Y no es para menos. La Oficina de la ONU para la Coordinación de Asuntos Humanitarios reportaba ayer que más de 15.000 colombianos han retornado por su propia cuenta desde que comenzó la crisis y se empezaron a recibir los primeros reportes de demoliciones de casas y expulsiones. Se suman a los más de 1.300 que han sido deportados desde el país vecino, según los registros de Migración Colombia.

Sus testimonios, ya sean en audio, en fotografías, en video o transcritos, son la fibra con que se ha tejido un drama humanitario que ha sido narrado casi en vivo y en directo a las audiencias, como ha sucedido pocas veces en la historia del país. A diferencia de pasadas tragedias que han golpeado a la población civil, a las que el periodismo llegaba en ocasiones tarde, el éxodo de los colombianos que regresan –obligados– desde Venezuela se está produciendo a la vista de todos y en tiempos de plena expansión de las tecnologías de la información, las cuales, bajo sus principios de inmediatez, multimedialidad y construcción participativa, amplifican con profusión el alcance de lo denunciado.

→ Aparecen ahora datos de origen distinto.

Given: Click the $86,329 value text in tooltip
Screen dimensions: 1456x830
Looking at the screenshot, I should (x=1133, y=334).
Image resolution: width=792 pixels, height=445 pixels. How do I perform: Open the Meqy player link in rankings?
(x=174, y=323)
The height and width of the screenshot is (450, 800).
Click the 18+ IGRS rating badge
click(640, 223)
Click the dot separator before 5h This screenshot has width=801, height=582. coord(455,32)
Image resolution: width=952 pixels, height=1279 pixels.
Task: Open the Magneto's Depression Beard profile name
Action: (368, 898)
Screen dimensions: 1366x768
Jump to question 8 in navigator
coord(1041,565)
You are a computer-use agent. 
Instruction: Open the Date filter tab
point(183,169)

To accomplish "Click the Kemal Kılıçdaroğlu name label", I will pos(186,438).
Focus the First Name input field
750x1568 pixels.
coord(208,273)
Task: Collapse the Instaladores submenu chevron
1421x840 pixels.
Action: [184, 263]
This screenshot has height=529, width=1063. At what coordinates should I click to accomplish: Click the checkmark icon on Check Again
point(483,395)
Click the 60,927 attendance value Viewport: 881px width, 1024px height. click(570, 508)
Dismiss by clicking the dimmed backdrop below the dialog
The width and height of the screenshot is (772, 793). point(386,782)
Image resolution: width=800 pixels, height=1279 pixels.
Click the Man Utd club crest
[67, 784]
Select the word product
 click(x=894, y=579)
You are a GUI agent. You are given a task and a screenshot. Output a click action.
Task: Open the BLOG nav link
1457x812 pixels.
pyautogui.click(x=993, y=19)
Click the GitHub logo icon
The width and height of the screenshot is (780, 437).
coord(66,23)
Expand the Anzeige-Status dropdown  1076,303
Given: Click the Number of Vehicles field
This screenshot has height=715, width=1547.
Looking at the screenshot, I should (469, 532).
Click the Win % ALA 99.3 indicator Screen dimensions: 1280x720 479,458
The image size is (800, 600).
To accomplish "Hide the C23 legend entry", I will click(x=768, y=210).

Es cierto que el drama de los retornados es solo un aspecto de la crisis fronteriza, el que mayor sensibilidad despierta y uno que atrae con potencia los lentes de las cámaras. También hay un fuerte impacto económico, sobre el cual se han pronunciado gremios y expertos en sendos análisis, así como un estremecimiento político regional que ha sido objeto de serias reflexiones de parte de columnistas.

El contrabando, y el supuesto paramilitarismo, son sombras que no se pueden negar en los fenómenos sociales que caracterizan la frontera y el interflujo de ciudadanos, y que deberán ser revisados a profundidad. Pero no hay justificación alguna para separar familias y violar derechos humanos con tratos discriminatorios, como los que ha denunciado el mismo presidente Santos.

El sustrato de esta avalancha informativa es una realidad que no solo no se debe ocultar, sino que exige a la responsabilidad periodística denunciarla con tesón, sin flaquear, por más que se prolongue en el tiempo. Dejar de contar las historias de los afectados y concederle a lo que sucede estatus de normalidad sería para el periodismo colombiano una derrota profesional.

En este orden de cosas, rechazamos con toda contundencia las afirmaciones de la canciller venezolana, Delcy Rodríguez, que pidió al Gobierno colombiano “controlar” a los medios de comunicación, a los que tachó de mentirosos.

Aquí no hay complot; hay profesionales cumpliendo su misión profesional, quizá unos con más vehemencia que otros, pero todos en el marco de la libertad de expresión, por mucho que irrite a la canciller venezolana.

Denunciar abusos de distintos poderes, al margen de su alineación ideológica, es consustancial a los medios de comunicación. Forma parte del ejercicio de la democracia, de la cual el periodismo y la libertad de expresión son pilares fundamentales. Solo con ellos se pueden sacar a la luz –y evitar– la violación de los demás derechos.

Seguiremos informando hasta que la situación cambie. Lo contrario sería traicionar a los afectados por este drama, y al periodismo mismo. Más bien le convendría a Venezuela revisar sus actuaciones y dejar de hacer lo que está haciendo y no quiere que el mundo vea.